Herein, nanosheets of g-C₃N₄ (CN), prepared using a green ultrasonication process under various conditions, were combined with Ag/black TiO₂ nanocomposites (AgBT) to create two-dimensional (2D) CN/Ag/black TiO₂ tri-composites (CNAgBT). The thickness of the CN sheets varied with the ultrasonication conditions. The CNAgBT sample prepared using ultrasound-treated CN exhibited the highest average photocatalytic efficiencies for the degradation of two model pollutants, followed in decreasing order by AgBT, black TiO₂ (BT), sheet CN, bulk CN, and TiO₂. The order of pollutant degradation efficiencies by the photocatalysts was consistent with that of the charge carrier separation efficiencies. The degradation efficiency of the CNAgBT increased as the CN-to-AgBT ratio increased from 0.05 to 0.1, but decreased gradually for higher ratios between 0.15 and 0.20, indicating a lower optimal CN-to-AgBT ratio. A plausible photocatalytic degradation mechanism for the CNAgBT nanocomposites was proposed. Additionally, CNAgBT with a CN-to-AgBT ratio of 0.1 displayed a higher hydrogen generation rate with a maximum value of 21.5 mmol g^-1 over 5 h than those of the AgBT and BT. Overall, the CNAgBT prepared using ultrasonication-treated CNs showed enhanced photocatalytic performance for both pollutant degradation and hydrogen generation.

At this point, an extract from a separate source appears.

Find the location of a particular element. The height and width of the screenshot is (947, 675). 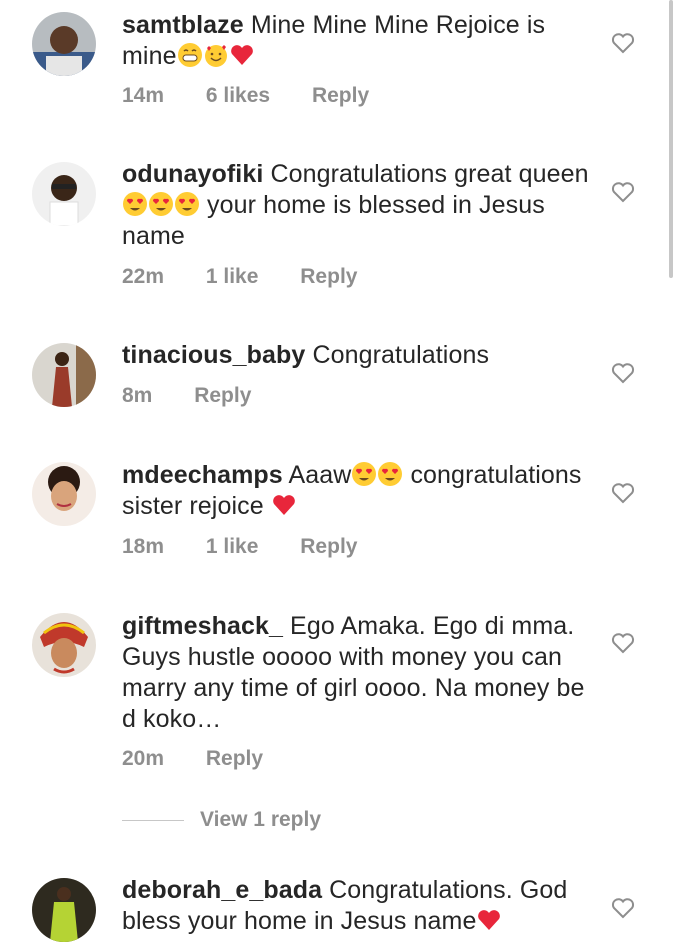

在此，将在各种条件下使用绿色超声处理制备的gC ₃ N ₄（CN）纳米片与Ag /黑色TiO ₂纳米复合材料（AgBT）组合，以创建二维（2D）CN / Ag /黑色TiO ₂三聚体-复合材料（CNAgBT）。CN片的厚度随超声条件而变化。使用超声处理的CN制备的CNAgBT样品对两种模型污染物的降解表现出最高的平均光催化效率，其后依次为AgBT，黑色TiO ₂（BT），片状CN，块状CN和TiO ₂降序排列。光催化剂对污染物降解效率的顺序与载流子分离效率的顺序一致。CNAgBT的降解效率随着CN / AgBT的比率从0.05增加到0.1而增加，但随着0.15和0.20之间的比率增加，降解效率逐渐降低，这表明较低的CN / AgBT最佳比率。提出了一种合理的光催化降解CNAgBT纳米复合材料的机理。另外，CN / AgBT比为0.1的CNAgBT与AgBT和BT相比，在5小时内显示出更高的氢气生成速率，最大值为21.5 mmol g ^-1。总体而言，使用超声处理的氯化萘制备的CNAgBT对污染物的降解和氢气的产生均表现出增强的光催化性能。